# PAGE EXTRACT
--
Aim: Small for gestational age neonates (SGA) could be subdivided into two groups according to the underlying causes leading to low birth weight. Intrauterine growth restriction (IUGR) is a pathologic condition with diminished growth velocity and fetal compromised well-being, while non-growth restricted SGA neonates are constitutionally (genetically determined) small. Antenatal sonographic measurements are used to differentiate these two subgroups. Maternal metabolic changes contribute to the pathogenesis of IUGR. A disturbed lipid metabolism and cholesterol supply might affect the fetus, with consequences for fetal programming of cardiovascular diseases. We evaluated fetal serum lipids and hypothesized a more atherogenic lipoprotein profile in IUGR fetuses.
Methods: Umbilical cord serum lipids and oxidative modified, low-density lipoprotein (oxLDL) concentrations were measured by colorimetric enzymatic measurements, or by ELISA. Values of IUGR (n=36) and constitutionally small for gestational age neonates (SGA, n=22) were compared with those of healthy, adequate for gestational age, born neonates (CN, n=97). SAS-statistic software was used and two-way ANOVA was adjusted for gestational age at delivery.
--
# EXERCISE DATA
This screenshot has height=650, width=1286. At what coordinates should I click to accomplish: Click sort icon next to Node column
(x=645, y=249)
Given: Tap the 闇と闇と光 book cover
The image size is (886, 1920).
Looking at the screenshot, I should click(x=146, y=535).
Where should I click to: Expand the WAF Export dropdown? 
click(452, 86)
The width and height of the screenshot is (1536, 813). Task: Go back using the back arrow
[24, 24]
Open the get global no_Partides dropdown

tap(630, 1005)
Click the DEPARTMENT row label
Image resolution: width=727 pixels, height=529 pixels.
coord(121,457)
--
# EXERCISES
1 - From the umbilical cord lipid abstract, list each neonate group whose values were compared, with its abbreviation and sample size.
2 - Continue the umbilical cord lipid abstract after its Methods section.

# PER-TASK ANSWERS
1 -
- Intrauterine growth restriction: IUGR, n=36
- Constitutionally small for gestational age neonates: SGA, n=22
- Healthy, adequate for gestational age, born neonates: CN, n=97

2 -
Results: Fetal high-density lipoprotein cholesterol (HDL-C) and total cholesterol (TC) concentrations were found to be lower in the IUGR compared to the CN and SGA groups (HDL-C: P<0.001, TC: P<0.01). Atherogenic indices, including the oxLDL/LDL-C ratio, were increased in the IUGR compared to the CN group (oxLDL/LDL-C ratio: P<0.001).
Conclusion: Our results support the hypothesis of a disturbed cholesterol supply in IUGR fetuses. Born SGA has been shown to be a risk factor for developing cardiovascular disease later in life. Since HDL-C has anti-inflammatory properties, a reduced HDL-C during fetal development, and an increase in atherogenic indices, might provide a link to this observation in IUGR fetuses.